Answer:
[tex]\displaystyle \frac{x^2}{5}+\frac{y^2}{9}=1[/tex]
Step-by-step explanation:
We want to find the locus of a point such that the sum of the distance from any point P on the locus to (0, 2) and (0, -2) is 6.
First, we will need the distance formula, given by:
[tex]d=\sqrt{(x_2-x_1)^2+(y_2-y_1)^2}[/tex]
Let the point on the locus be P(x, y).
So, the distance from P to (0, 2) will be:
[tex]\begin{aligned} d_1&=\sqrt{(x-0)^2+(y-2)^2}\\\\ &=\sqrt{x^2+(y-2)^2}\end{aligned}[/tex]
And, the distance from P to (0, -2) will be:
[tex]\displaystyle \begin{aligned} d_2&=\sqrt{(x-0)^2+(y-(-2))^2}\\\\ &=\sqrt{x^2+(y+2)^2}\end{aligned}[/tex]
So sum of the two distances must be 6. Therefore:
[tex]d_1+d_2=6[/tex]
Now, by substitution:
[tex](\sqrt{x^2+(y-2)^2})+(\sqrt{x^2+(y+2)^2})=6[/tex]
Simplify. We can subtract the second term from the left:
[tex]\sqrt{x^2+(y-2)^2}=6-\sqrt{x^2+(y+2)^2}[/tex]
Square both sides:
[tex](x^2+(y-2)^2)=36-12\sqrt{x^2+(y+2)^2}+(x^2+(y+2)^2)[/tex]
We can cancel the x² terms and continue squaring:
[tex]y^2-4y+4=36-12\sqrt{x^2+(y+2)^2}+y^2+4y+4[/tex]
We can cancel the y² and 4 from both sides. We can also subtract 4y from both sides. This leaves us with:
[tex]-8y=36-12\sqrt{x^2+(y+2)^2}[/tex]
We can divide both sides by -4:
[tex]2y=-9+3\sqrt{x^2+(y+2)^2}[/tex]
Adding 9 to both sides yields:
[tex]2y+9=3\sqrt{x^2+(y+2)^2}[/tex]
And, we will square both sides one final time.
[tex]4y^2+36y+81=9(x^2+(y^2+4y+4))[/tex]
Distribute:
[tex]4y^2+36y+81=9x^2+9y^2+36y+36[/tex]
The 36y will cancel.
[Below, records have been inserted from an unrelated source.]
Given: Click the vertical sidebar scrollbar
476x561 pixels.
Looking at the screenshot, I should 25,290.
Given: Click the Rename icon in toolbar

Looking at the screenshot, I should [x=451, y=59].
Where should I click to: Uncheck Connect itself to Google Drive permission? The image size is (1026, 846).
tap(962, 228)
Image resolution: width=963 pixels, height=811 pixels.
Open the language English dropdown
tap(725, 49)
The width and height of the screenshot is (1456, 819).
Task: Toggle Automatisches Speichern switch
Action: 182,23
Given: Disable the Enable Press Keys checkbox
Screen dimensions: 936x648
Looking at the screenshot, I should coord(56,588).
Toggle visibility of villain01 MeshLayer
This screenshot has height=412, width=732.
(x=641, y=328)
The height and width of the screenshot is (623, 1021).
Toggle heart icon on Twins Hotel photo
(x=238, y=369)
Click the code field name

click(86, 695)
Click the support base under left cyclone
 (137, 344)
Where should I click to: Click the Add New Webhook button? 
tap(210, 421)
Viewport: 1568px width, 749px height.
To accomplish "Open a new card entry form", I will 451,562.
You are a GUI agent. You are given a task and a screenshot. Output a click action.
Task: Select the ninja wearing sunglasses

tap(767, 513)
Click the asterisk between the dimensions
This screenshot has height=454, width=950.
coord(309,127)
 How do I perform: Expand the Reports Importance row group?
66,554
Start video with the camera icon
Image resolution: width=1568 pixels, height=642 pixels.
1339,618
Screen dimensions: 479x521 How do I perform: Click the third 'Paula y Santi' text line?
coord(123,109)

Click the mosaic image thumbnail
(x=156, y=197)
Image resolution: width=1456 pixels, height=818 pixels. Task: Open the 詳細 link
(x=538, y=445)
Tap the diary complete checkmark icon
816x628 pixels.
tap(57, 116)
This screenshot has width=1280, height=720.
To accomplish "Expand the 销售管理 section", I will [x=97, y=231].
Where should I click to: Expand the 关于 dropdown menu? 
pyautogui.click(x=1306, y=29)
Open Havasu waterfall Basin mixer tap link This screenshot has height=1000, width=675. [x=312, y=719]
So:
[tex]4y^2+81=9x^2+9y^2+36[/tex]
Subtracting 4y² and 36 from both sides yields:
[tex]9x^2+5y^2=45[/tex]
And dividing both sides by 45 produces:
[tex]\displaystyle \frac{x^2}{5}+\frac{y^2}{9}=1[/tex]
Therefore, the equation for the locus of a point such that the sum of its distance to (0, 2) and (0, -2) is 6 is given by a vertical ellipse with a major axis length of 3 and a minor axis length of √5, centered on the origin.